2. There is however sub-sec. (3) to sec. 22 which seems to show that the District Collector, who is under the defining sec. 4 of the Act one

included within the meaning of certificate officer, has jurisdiction in insolvency. It is expressly provided that an Assistant Collector or Deputy

Collector shall not act under the provisions of the Code relating to insolvent judgment-debtors, from which it seems to be inferred that the

certificate officer being the District Collector may so act. It has been argued that if he has jurisdiction in insolvency, it cannot be that the Civil Court

likewise has jurisdiction. What-ever the law may be as to the jurisdiction of the certificate officer in insolvency matters we do not think that the

argument applies, and we cannot find anything in the Public Demands Recovery Act to take away the jurisdiction of the Civil Court where the

debts of the applicant are debts enforcible under the Public Demands Recovery Act. We therefore conclude that the Judge was wrong in holding

that he had no jurisdiction to deal with the present case.
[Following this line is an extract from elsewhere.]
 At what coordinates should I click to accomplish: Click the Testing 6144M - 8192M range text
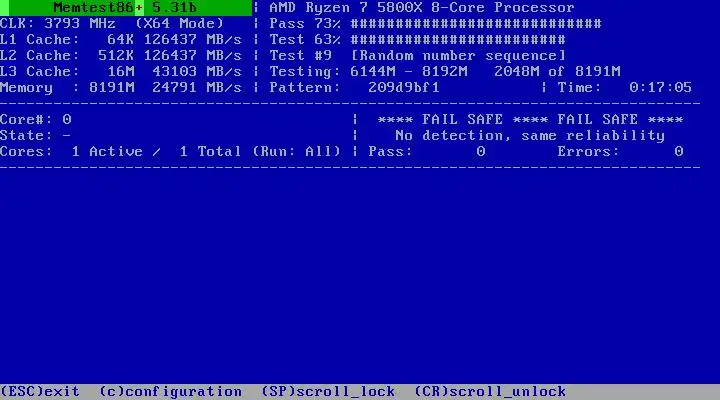pos(368,71)

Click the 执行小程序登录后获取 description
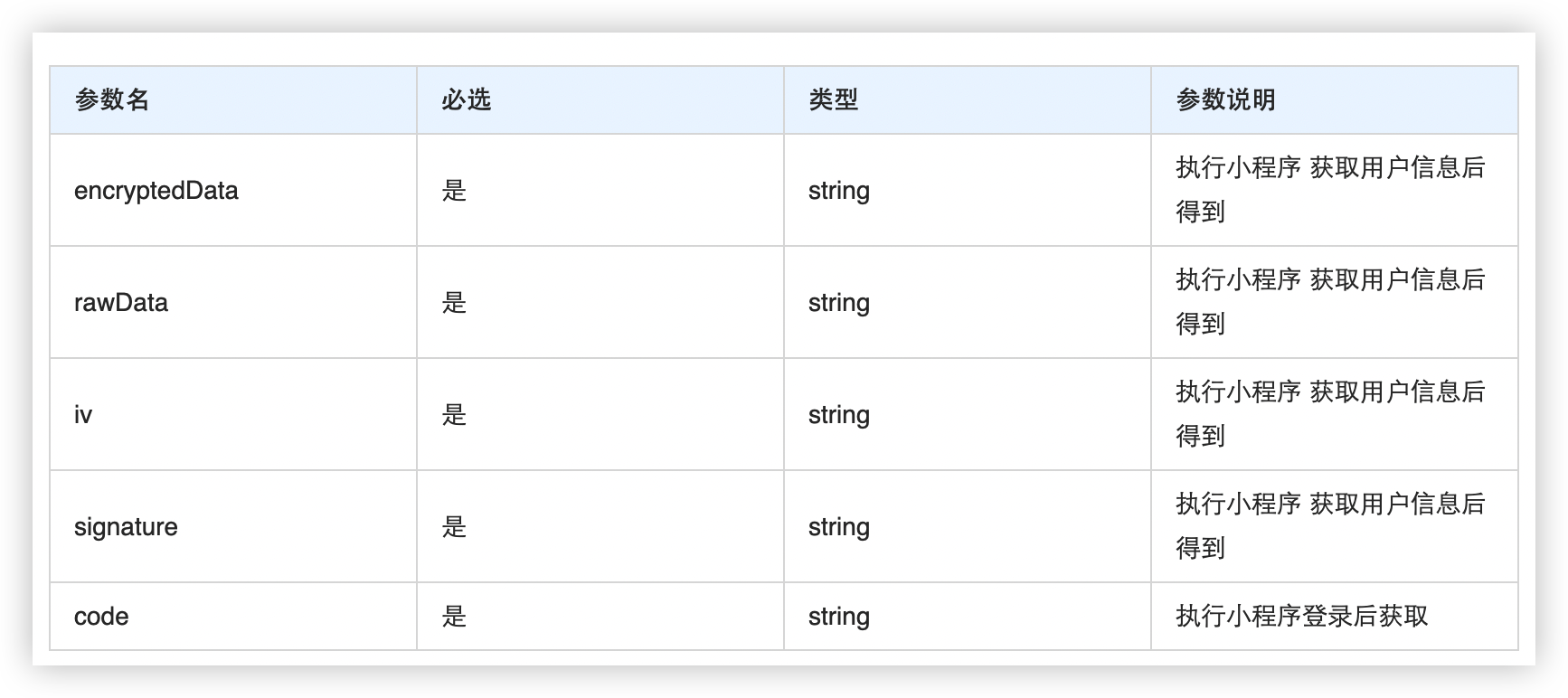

3. We cannot however hold that appeal lies. Sec. 351 of the Code is the only place where provision is made for the rejection of an application in

an insolvency matter, and that rejection is one which is made on the merits of the case. In the present case the merits had not been considered and

the Judge has rejected the application because he has wrongly held that he had no jurisdiction to entertain it.

4. There is however a rule in this case. We hold therefore that while as the rejection was not under that section there is no appeal under sec. 588,

there is a ground for the rule because the Judge has refused to exercise jurisdiction which he possessed.

5. We therefore make the rule absolute and direct the Judge to proceed in this matter according to law, if it appears on the facts of the case that

the matter is still worth proceeding with.

6. The appeal is dismissed. Each party will pay his own costs in the appeal as well as in the rule.